Is this true? $$ \sum\limits_{i<j} x_ix_j = \sum\limits_{j=1}^n \sum\limits_{i=1}^j x_ix_j$$ $i, j = 1,\ldots,n$
And on the left hand side, how can you tell when it stops?
Is this true? $$ \sum\limits_{i<j} x_ix_j = \sum\limits_{j=1}^n \sum\limits_{i=1}^j x_ix_j$$ $i, j = 1,\ldots,n$
And on the left hand side, how can you tell when it stops?

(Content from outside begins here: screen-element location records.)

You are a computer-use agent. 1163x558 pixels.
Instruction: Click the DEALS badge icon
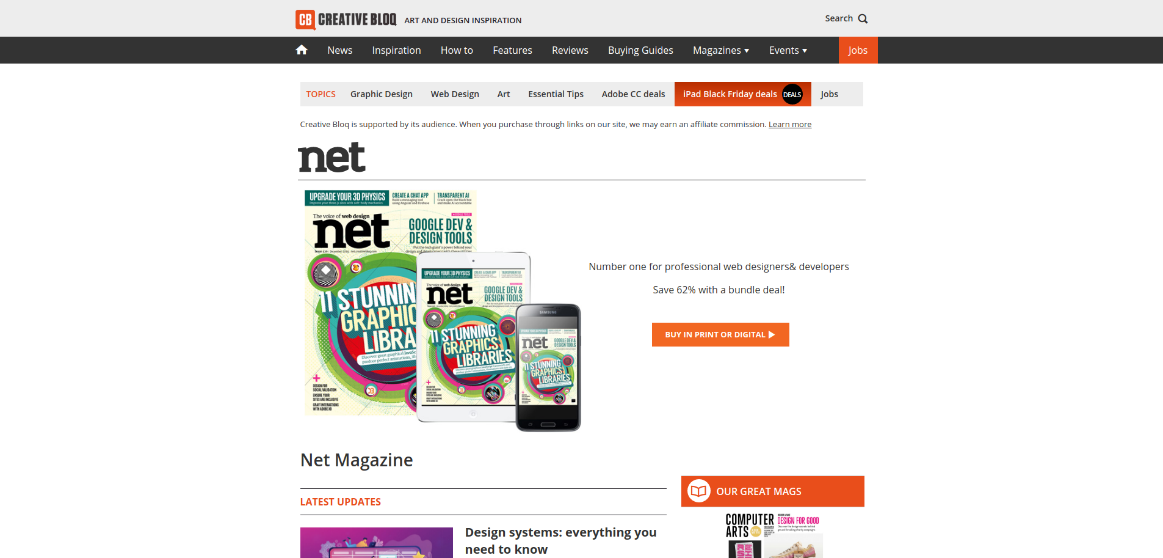point(792,94)
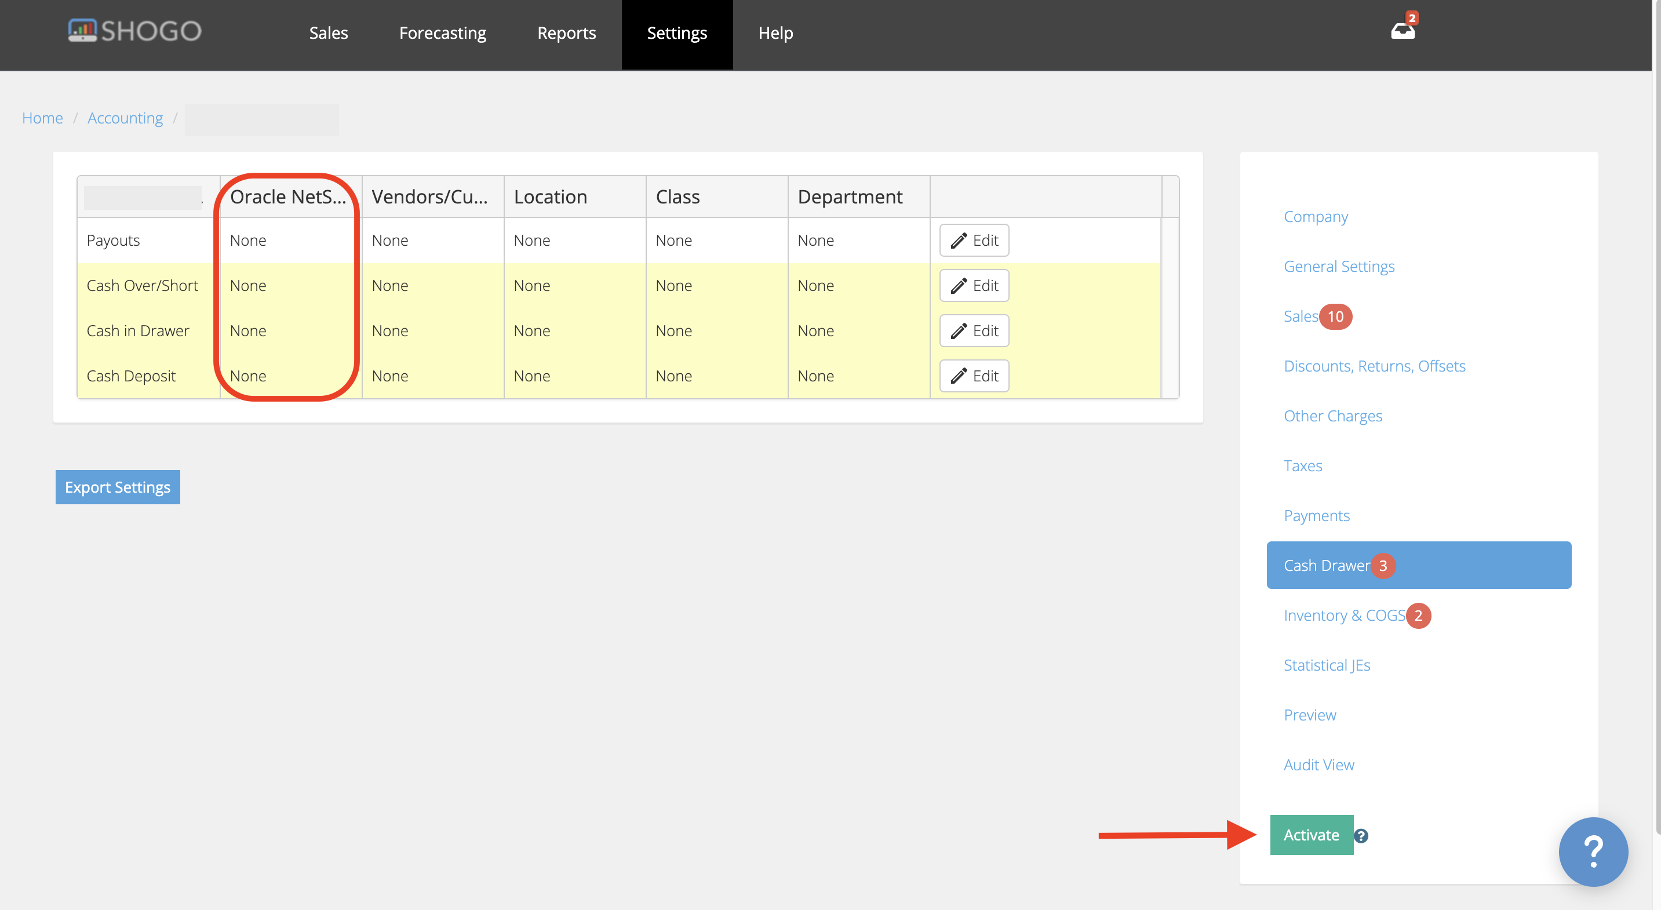
Task: Open the Reports menu
Action: pyautogui.click(x=566, y=33)
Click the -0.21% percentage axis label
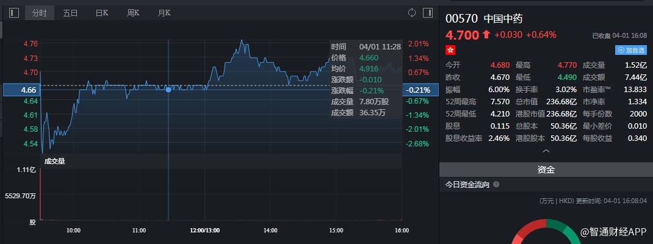Viewport: 653px width, 244px height. (418, 90)
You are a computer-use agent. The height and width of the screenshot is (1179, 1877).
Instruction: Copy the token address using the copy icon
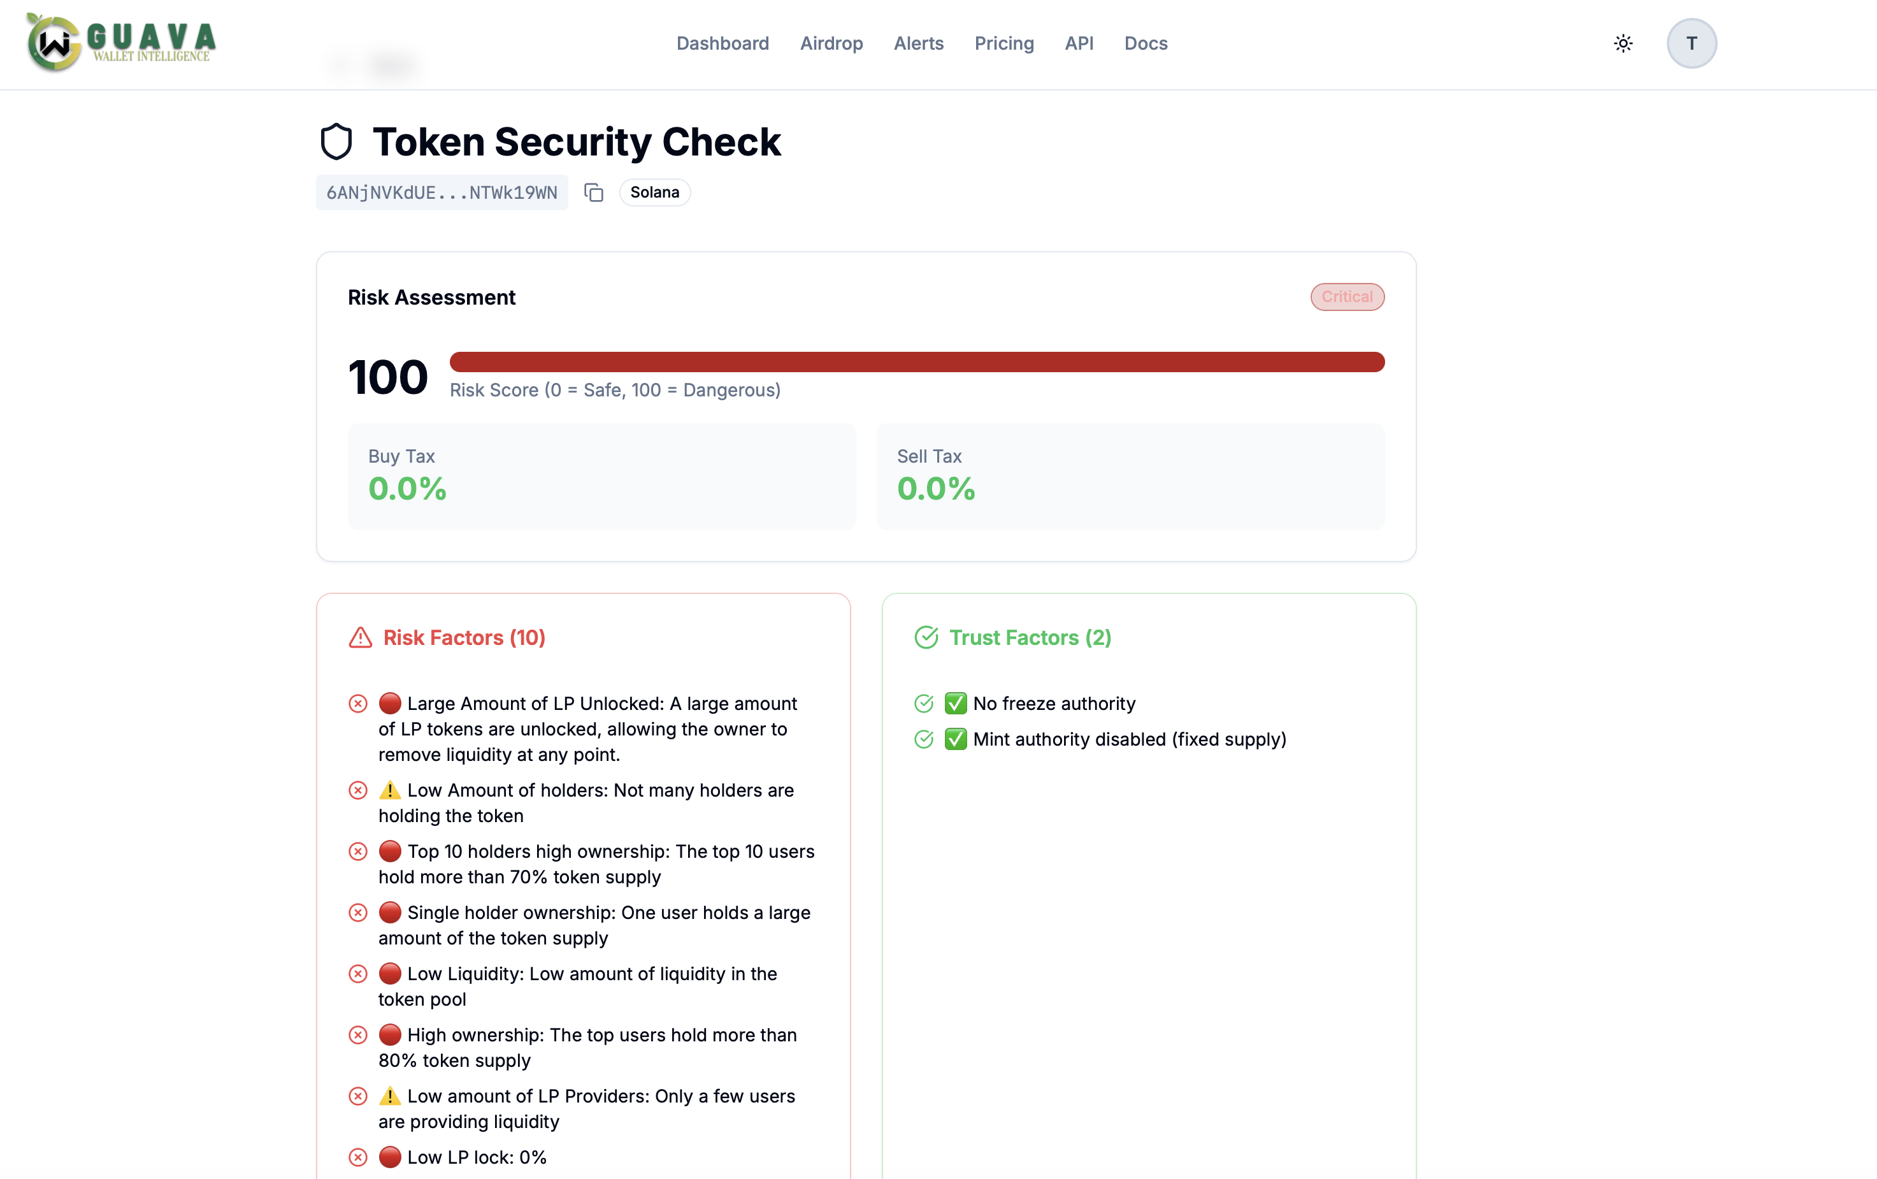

Not quite: you are summing terms $x_jx_j$ on the right that don't appear on the left... The correct formula is $$\sum_{j=2}^n\sum_{i=1}^{j-1}\,x_ix_j$$
You are close! Notice that $\sum\limits_{j=1}^n \sum\limits_{i=1}^j x_ix_j$ contains the term $x_jx_j\forall j \leq n$
$$ \sum\limits_{i<j} x_ix_j = \sum\limits_{j=2}^n \sum\limits_{i=1}^{j-1} x_ix_j$$
I like to use Iverson summation: $$ \sum_{i<j}x_ix_j=\sum_{j=1}^n\sum_{i=1}^n[i<j] x_ix_j=\sum_{j=1}^n\sum_{i=1}^{j-1}x_ix_j=\sum_{j=2}^n\sum_{i=1}^{j-1}x_ix_j $$ where $[i<j]$ is an Iverson bracket equals one if $i<j$ and zero otherwise.
You wrote $\sum\limits_{i<j} x_ix_j = \sum\limits_{j=1}^n \sum\limits_{i=1}^j x_ix_j$
To change the left side so that is the same as the right, I would change it to $\sum\limits_{1\le i\le j \le n} x_ix_j $.